“‘Would you break my heart, Louise?’ I said. ‘You know I love you.’

“‘No, Julien,’ she answered very softly, ‘but I do not want you to break your own.’

“‘What do you mean, Louise?’

“But she would not say immediately, and when the time came for us to go back to the cottage, she kissed me nervously on the cheek and whispered that she might be enough for me now, but not later on; that she was only a silly girl. Of course I loved her all the more, and thinking of her, could not work much during the day at the tea trade, but wrote books at night feverishly in order to immortalise my love. All that summer we walked among the flowers, and one day I asked her to marry me. She shook her head, and her eyes were wet and sorrowful.

“‘Not yet,’ she whispered.

“‘I don’t want to marry you now,’ I cried, the impetuous, eager fool that I was, ‘I only want to know if you love me enough to marry me some day. I want to feel that I possess you.’
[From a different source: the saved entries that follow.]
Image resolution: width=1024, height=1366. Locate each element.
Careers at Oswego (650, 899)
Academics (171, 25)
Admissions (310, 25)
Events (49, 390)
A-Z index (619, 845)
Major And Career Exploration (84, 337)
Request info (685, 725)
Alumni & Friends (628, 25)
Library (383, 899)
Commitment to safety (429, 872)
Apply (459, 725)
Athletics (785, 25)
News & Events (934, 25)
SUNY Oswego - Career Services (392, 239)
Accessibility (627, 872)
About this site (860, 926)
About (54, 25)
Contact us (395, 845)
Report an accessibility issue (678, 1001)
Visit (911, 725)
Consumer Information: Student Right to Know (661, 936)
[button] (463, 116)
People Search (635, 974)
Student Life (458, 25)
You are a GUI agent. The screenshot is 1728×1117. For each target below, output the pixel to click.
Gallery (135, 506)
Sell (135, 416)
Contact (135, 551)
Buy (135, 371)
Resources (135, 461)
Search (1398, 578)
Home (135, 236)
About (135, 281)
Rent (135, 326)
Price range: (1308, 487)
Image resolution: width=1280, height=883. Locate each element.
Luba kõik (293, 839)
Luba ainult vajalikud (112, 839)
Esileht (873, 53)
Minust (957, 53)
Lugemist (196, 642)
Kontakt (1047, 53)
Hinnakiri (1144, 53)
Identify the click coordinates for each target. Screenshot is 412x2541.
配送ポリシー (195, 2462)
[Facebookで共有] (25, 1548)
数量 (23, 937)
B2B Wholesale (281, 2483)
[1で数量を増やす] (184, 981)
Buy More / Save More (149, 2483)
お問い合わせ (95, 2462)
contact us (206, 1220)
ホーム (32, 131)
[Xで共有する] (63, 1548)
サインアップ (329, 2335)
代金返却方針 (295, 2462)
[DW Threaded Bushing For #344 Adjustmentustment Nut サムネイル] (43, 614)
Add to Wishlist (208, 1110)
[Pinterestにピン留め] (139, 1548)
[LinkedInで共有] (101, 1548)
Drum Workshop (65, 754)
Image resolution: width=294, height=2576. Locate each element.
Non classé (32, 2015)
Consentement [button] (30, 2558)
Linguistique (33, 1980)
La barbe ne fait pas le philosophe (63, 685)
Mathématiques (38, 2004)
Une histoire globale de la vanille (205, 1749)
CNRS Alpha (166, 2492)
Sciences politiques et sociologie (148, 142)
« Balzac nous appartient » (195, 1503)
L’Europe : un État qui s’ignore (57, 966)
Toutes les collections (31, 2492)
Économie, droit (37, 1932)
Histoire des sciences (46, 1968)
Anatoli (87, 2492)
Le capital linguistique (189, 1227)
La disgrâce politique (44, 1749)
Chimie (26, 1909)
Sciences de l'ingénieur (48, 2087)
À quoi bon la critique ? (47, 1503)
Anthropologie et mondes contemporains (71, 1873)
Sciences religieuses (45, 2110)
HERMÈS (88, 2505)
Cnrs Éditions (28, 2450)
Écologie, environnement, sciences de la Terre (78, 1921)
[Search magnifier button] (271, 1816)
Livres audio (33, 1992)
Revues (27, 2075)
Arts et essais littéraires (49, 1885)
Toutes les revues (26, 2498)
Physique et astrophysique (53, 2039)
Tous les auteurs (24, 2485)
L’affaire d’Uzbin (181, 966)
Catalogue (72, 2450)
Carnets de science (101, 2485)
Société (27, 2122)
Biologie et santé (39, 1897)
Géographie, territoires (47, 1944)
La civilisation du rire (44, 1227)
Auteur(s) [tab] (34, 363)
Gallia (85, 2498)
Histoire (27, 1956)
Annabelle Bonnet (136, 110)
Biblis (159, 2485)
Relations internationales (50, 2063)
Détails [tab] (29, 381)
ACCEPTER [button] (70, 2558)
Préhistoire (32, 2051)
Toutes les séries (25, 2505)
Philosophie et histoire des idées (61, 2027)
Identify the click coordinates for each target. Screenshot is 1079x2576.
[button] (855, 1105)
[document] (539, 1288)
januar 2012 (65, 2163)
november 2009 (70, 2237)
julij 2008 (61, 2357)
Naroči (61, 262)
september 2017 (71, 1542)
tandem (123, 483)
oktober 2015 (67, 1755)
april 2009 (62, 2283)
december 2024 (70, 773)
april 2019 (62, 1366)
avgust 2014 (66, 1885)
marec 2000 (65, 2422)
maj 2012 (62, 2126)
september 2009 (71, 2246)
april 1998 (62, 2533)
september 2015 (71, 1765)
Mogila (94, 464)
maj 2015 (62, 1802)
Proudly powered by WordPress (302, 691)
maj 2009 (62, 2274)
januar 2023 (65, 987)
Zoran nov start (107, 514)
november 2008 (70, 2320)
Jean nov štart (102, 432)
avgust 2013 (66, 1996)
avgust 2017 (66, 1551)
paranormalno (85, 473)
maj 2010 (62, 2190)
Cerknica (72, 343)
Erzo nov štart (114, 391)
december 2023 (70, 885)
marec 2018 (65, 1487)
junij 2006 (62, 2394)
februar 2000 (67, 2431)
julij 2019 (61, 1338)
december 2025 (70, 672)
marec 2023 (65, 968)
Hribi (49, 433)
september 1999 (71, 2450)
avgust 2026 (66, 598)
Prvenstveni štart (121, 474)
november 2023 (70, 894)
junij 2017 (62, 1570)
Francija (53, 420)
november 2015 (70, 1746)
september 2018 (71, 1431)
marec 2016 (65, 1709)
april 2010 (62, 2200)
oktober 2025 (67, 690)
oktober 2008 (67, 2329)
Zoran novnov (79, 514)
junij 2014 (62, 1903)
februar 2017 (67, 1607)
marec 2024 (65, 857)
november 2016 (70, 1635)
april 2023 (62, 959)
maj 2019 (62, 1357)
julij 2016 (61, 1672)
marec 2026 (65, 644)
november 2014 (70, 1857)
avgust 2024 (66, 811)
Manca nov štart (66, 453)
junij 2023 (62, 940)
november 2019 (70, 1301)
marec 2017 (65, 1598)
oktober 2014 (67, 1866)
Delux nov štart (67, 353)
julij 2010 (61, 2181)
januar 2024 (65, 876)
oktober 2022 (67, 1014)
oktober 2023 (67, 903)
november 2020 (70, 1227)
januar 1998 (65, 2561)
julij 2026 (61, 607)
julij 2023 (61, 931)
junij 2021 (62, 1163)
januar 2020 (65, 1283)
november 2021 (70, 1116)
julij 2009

“She laughed a little shaky laugh, and I took her close to kiss her; but she drew back slightly, and immediately I felt that I wasn’t wanted, and to cover my humiliation I spoke coldly and brutally. Fool that I was!” he cried bitterly.

The drone of a tramcar passing towards Catford along the newly-made high road a mile below the wood rose in pitch as it went faster with its first burden of artisans and factory hands. The stranger brooded, thinking of that time before the field had been built upon. And yet he was still a youth, alone with me in the early hours of the winter morning, standing in the long grass at the eastern edge of the wood. Almost immediately he went on: his voice became wild with yearning.

“Spring came again, with the larks battling over the Seven Fields and the wind anemones rising like wan-white stars above the dead leaves. I fretted with brooding why she withheld herself. I was intensely poetical and equally egoistical. The great artist rises above egoism, the little one is killed by it, and becomes embittered—egoism narrows the view and ruins happiness. But I could not help it—I was held in chains by the tyranny of my own immature thoughts. Ah, God, if I had only known!”

His thin hands covered the pale face, his shoulders shook, and once again the bean-sticks were a smudge.